** Begin **

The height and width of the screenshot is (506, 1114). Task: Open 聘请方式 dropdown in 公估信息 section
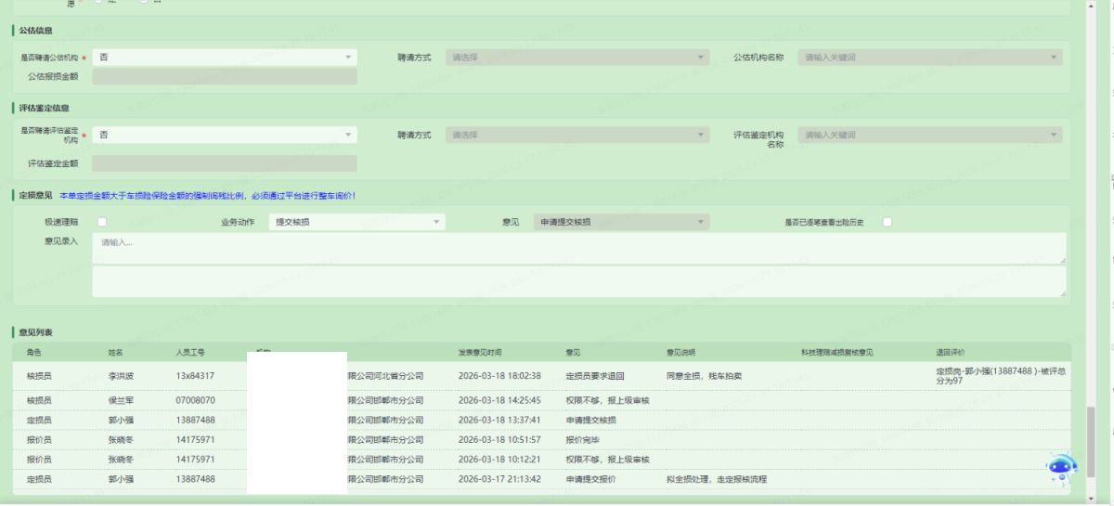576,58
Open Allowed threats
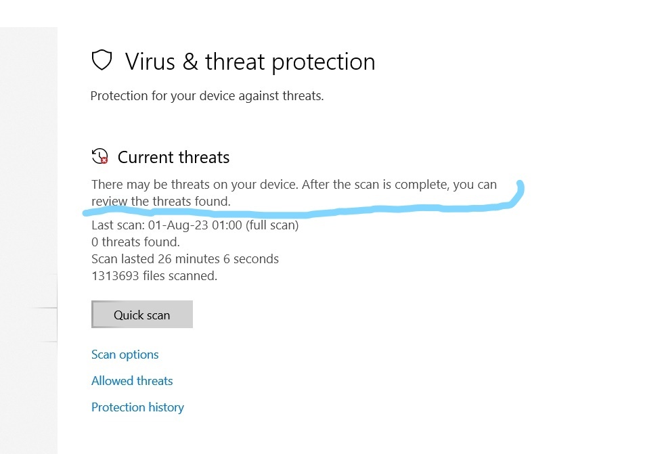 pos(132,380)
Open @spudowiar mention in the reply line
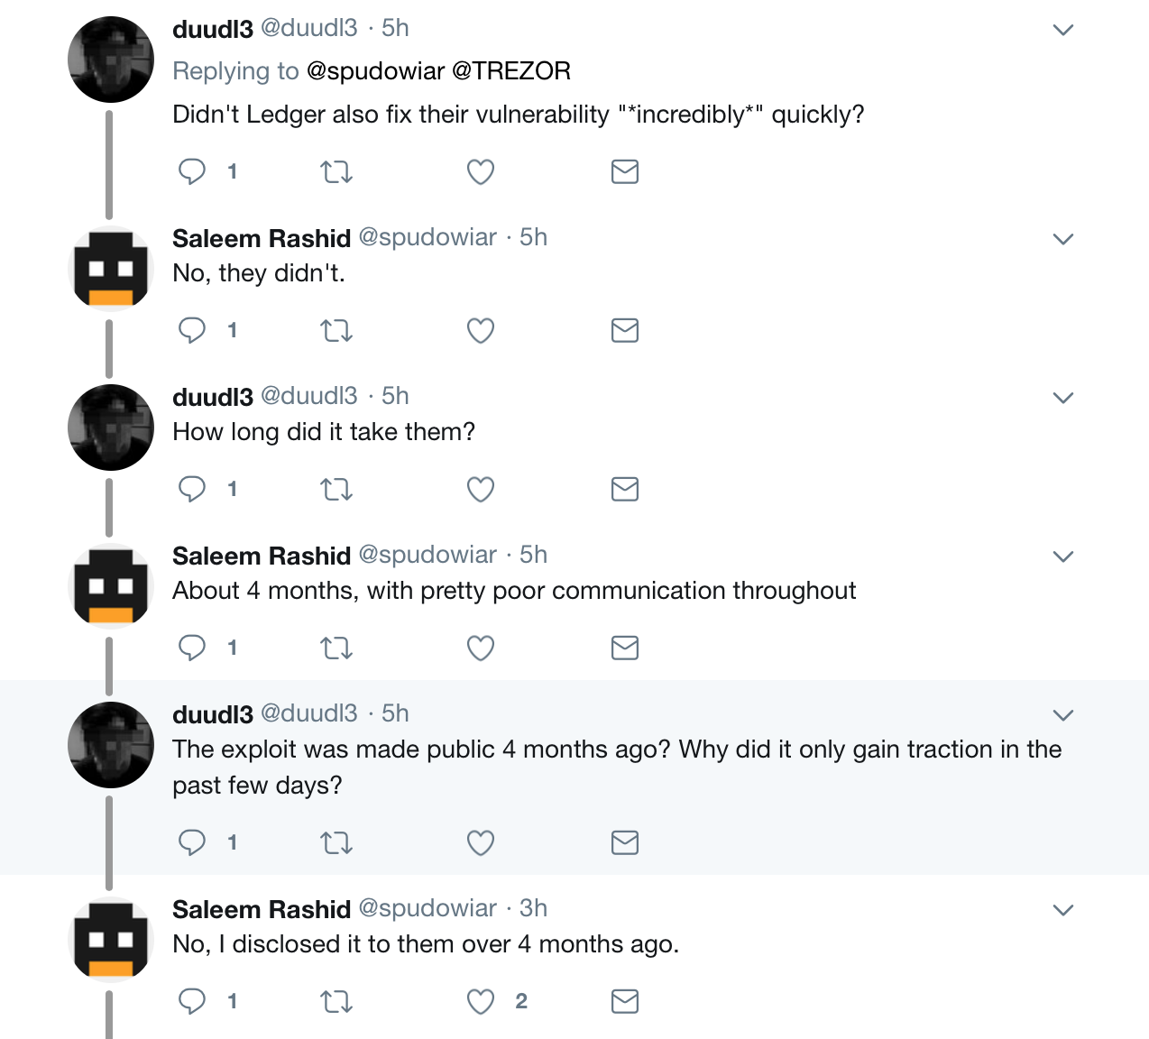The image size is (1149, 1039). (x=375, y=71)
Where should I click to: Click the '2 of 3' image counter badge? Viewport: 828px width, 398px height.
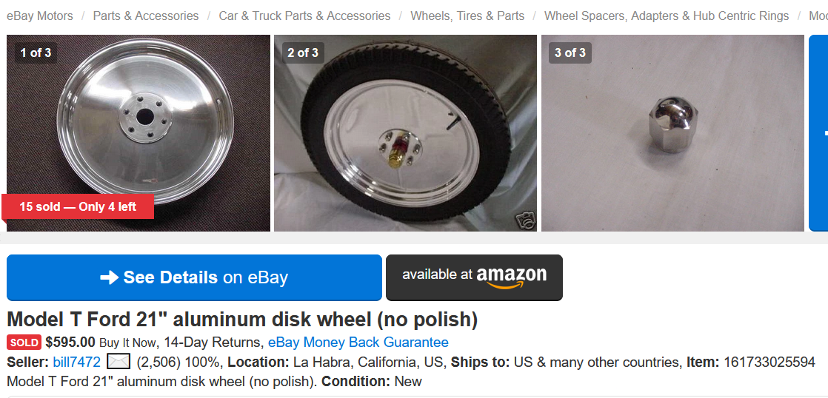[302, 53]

** End **

■ **SHORT EXERCISE**
Write out each line of the records word for word, leaving out the pictures.

■ **THE REPLY**
The height and width of the screenshot is (506, 1114). Task: Open 聘请方式 dropdown in 公估信息 section
576,58
Open Allowed threats
 pos(132,380)
Open @spudowiar mention in the reply line
The image size is (1149, 1039). (x=375, y=71)
Where should I click to: Click the '2 of 3' image counter badge? Viewport: 828px width, 398px height.
[302, 53]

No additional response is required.